In a second embodiment of the method 800, window types of different temporal resolutions are used for the generation of time-domain representations of frequency-domain-encoded audio frames comprising a transition towards a time-domain representation of a linear-prediction-domain-encoded audio frame. Accordingly, sequences of audio frames as shown in FIGS. 6a and 6b are decoded according to the second embodiment of the method 800.


In a third embodiment of the method 800, a transition window adapted for the generation of a time-domain representation of a current frequency-domain encoded audio frame is used in order to provide a time-domain representation of a current frequency-domain encoded audio frame following a previous audio frame encoded in the frequency-domain using a high-temporal-resolution set of frequency domain parameters and comprising a transition towards a time-domain representation of a subsequent linear-prediction domain-encoded audio frame. Accordingly, a sequence of audio frames as shown in FIG. 6d is decoded.

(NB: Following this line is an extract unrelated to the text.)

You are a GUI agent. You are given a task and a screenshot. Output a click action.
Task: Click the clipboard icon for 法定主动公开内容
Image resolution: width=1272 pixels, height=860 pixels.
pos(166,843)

It should be noted here that the methods 700, 800 can be supplemented by any of the features and functionalities discussed here with respect to the inventive apparatuses and the inventive transform windows.


7. Conclusion

Embodiments according to the present invention create an improvement of the transition from a frequency-domain encoding mode to a linear-prediction-domain encoding mode. In some simple embodiments, the transition from frequency-domain coding to linear-predictive-coding mode is performed by introducing the so-called “LPD_start_sequence” which acts as a transitional window for the frame immediately preceding the first frame of a “LPD_sequence”. The “LPD_start_sequence” is effectively a “long_start_sequence” with a modified right window half.


However, technically, a “LPD_sequence” may also be preceded by a “stop_start_sequence”, an “eight_short_sequence” or a “stop_start1152_sequence”. In these cases, the transform windows are adjusted, in accordance with the present invention, similar to the case of the “LPD_start_sequence”.


For example, a transition using the “LPD_start_sequence” is handled correctly, as it is shown in FIG. 10a.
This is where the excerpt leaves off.